_EXERCISE OBJECTIVE:_
Beginning with the line containing "Viewport: 1080px width, 481px height.", transcribe every line exactly down to the last one in the records below, and drop the pictures.
(Beginning of RECORDED DATA)
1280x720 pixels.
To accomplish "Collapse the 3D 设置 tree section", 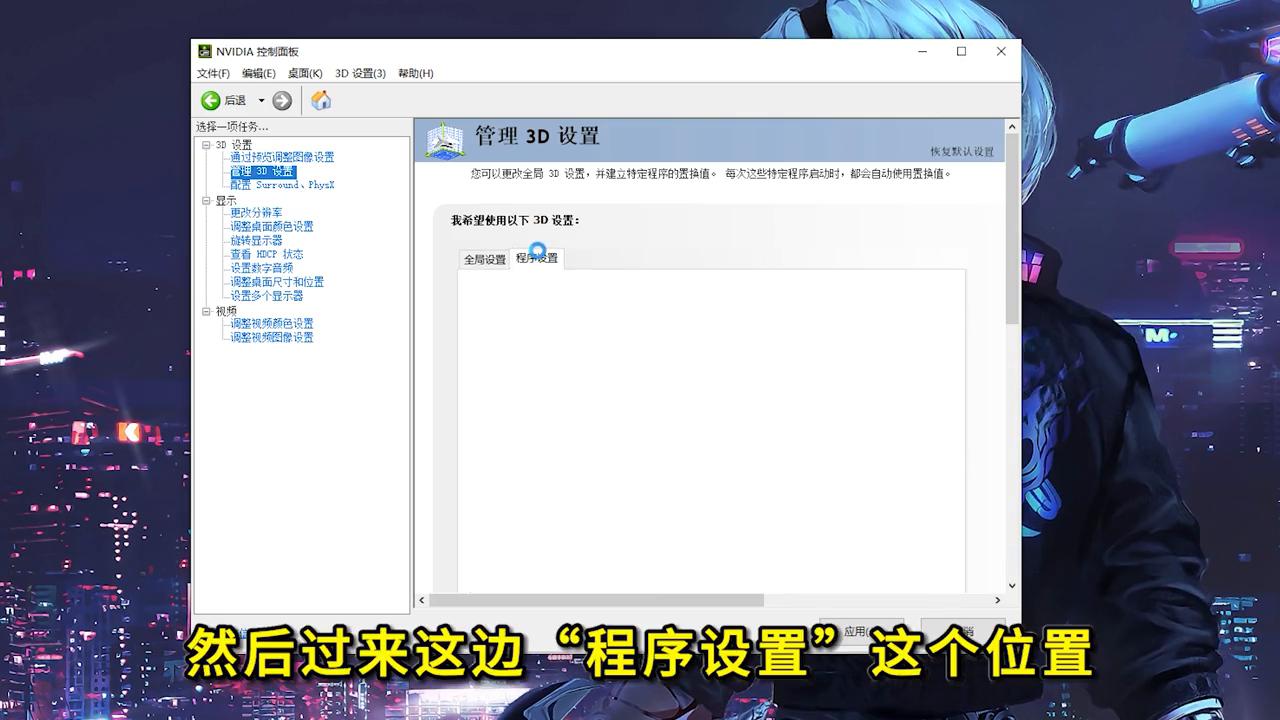I will coord(205,143).
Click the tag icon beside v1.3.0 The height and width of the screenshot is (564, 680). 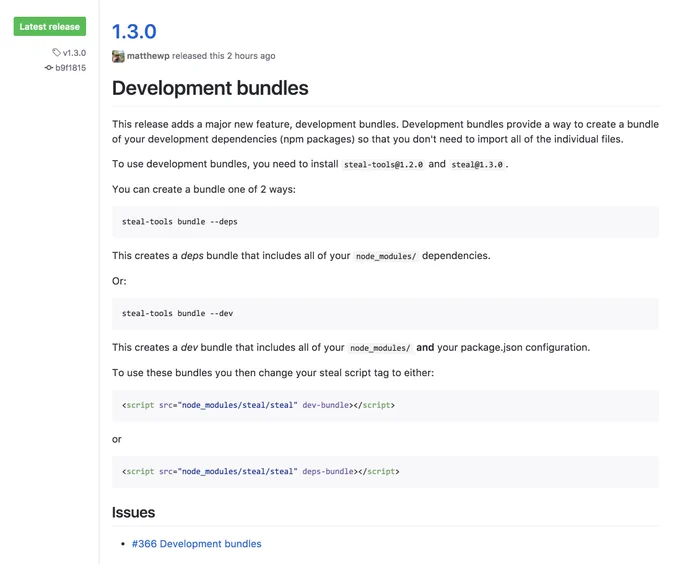(x=56, y=52)
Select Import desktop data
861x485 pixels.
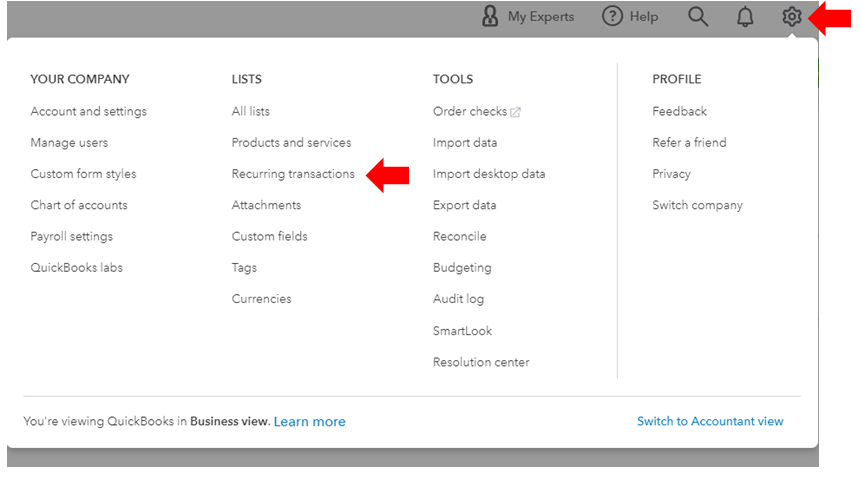point(489,174)
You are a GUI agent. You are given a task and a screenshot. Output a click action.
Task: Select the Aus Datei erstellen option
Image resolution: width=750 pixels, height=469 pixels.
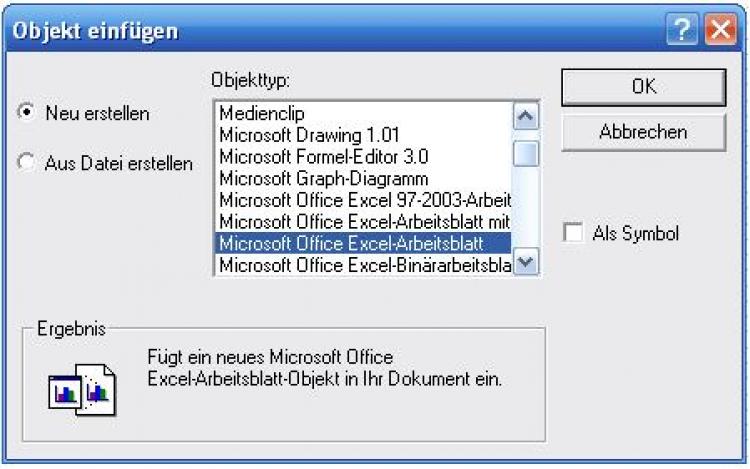[x=26, y=163]
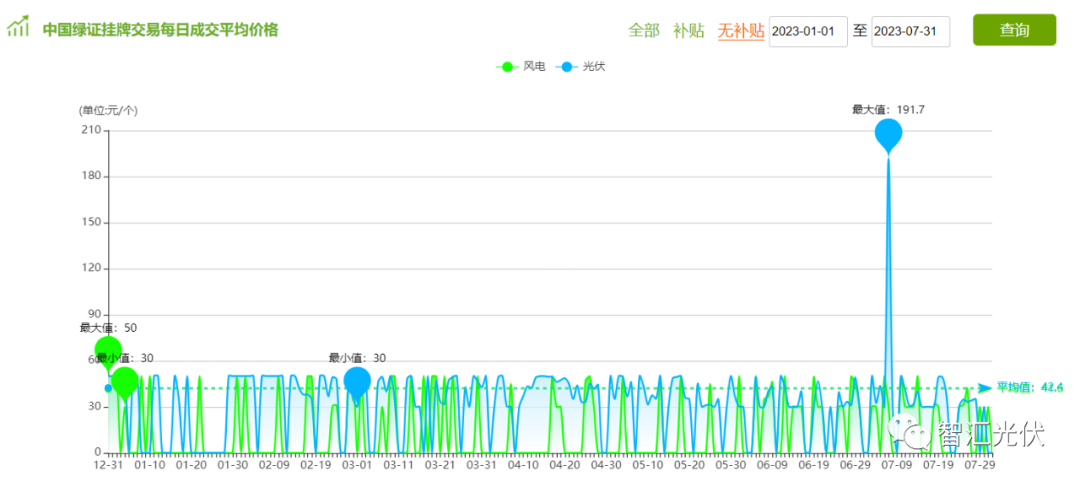Click the green bar chart icon beside title
1080x482 pixels.
18,27
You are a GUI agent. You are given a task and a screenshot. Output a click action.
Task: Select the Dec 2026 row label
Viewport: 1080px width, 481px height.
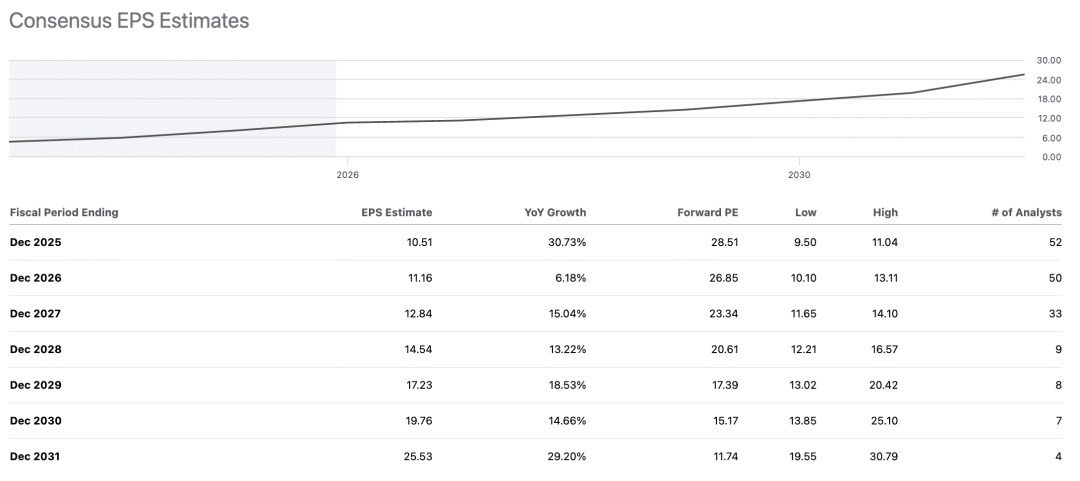click(35, 278)
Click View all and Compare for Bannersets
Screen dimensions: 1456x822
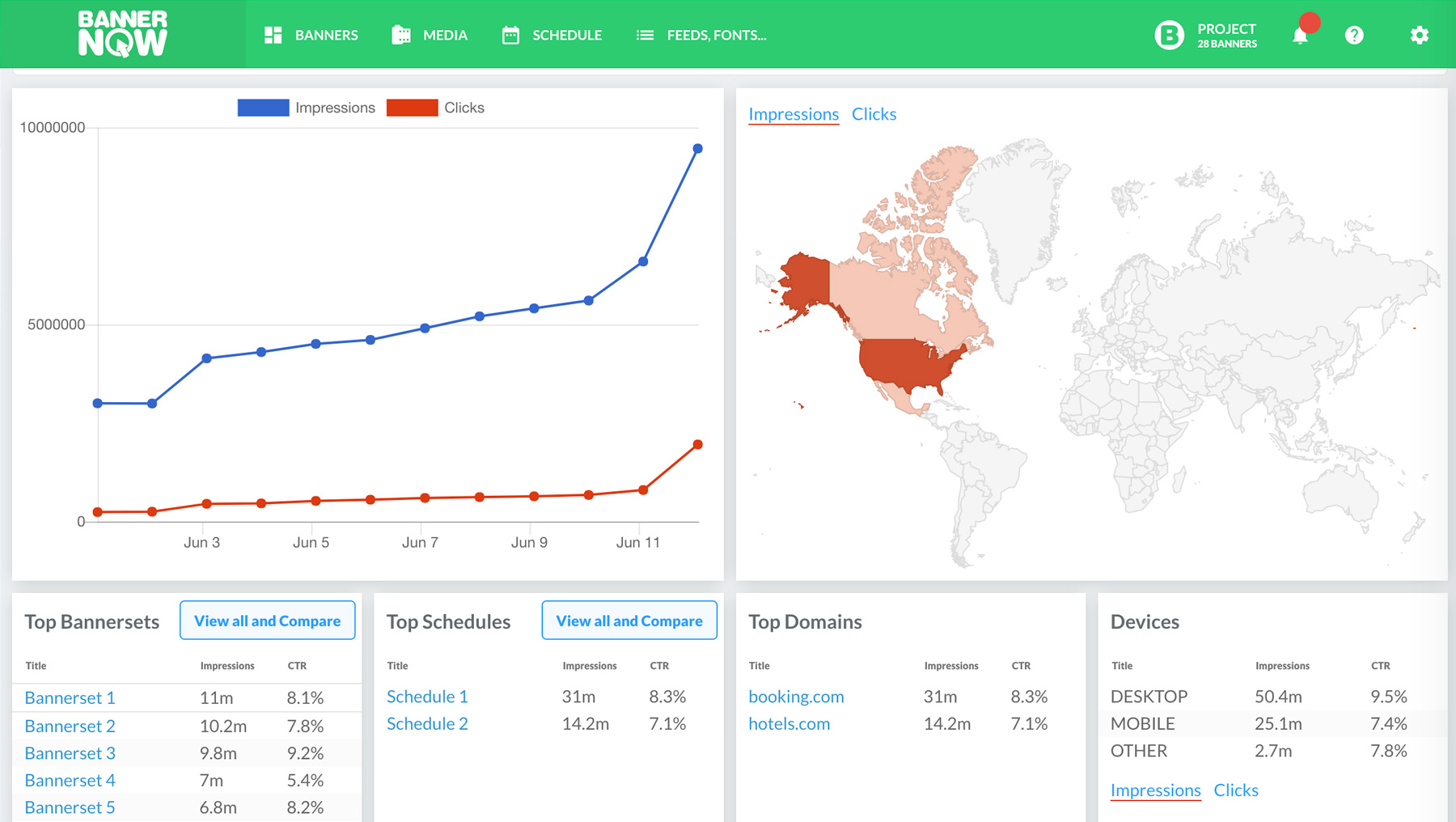[267, 621]
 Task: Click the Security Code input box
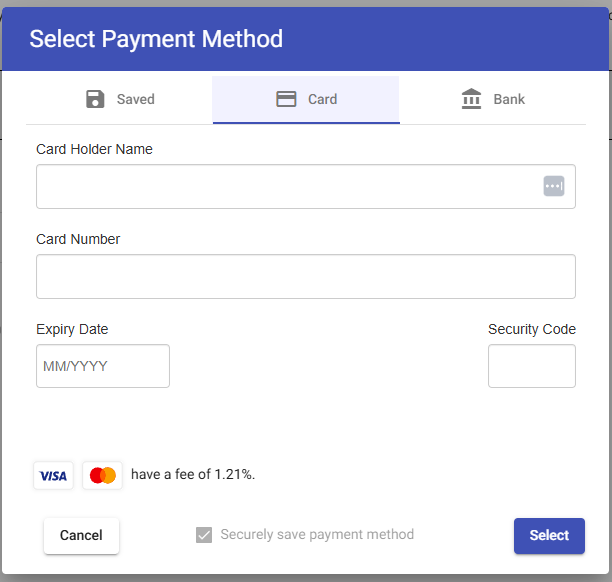532,366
(End of RECORDED DATA)
_ANSWER TO THIS TASK:_
Viewport: 1080px width, 481px height.
click(35, 278)
Click View all and Compare for Bannersets
Screen dimensions: 1456x822
[267, 621]
 Task: Click the Security Code input box
532,366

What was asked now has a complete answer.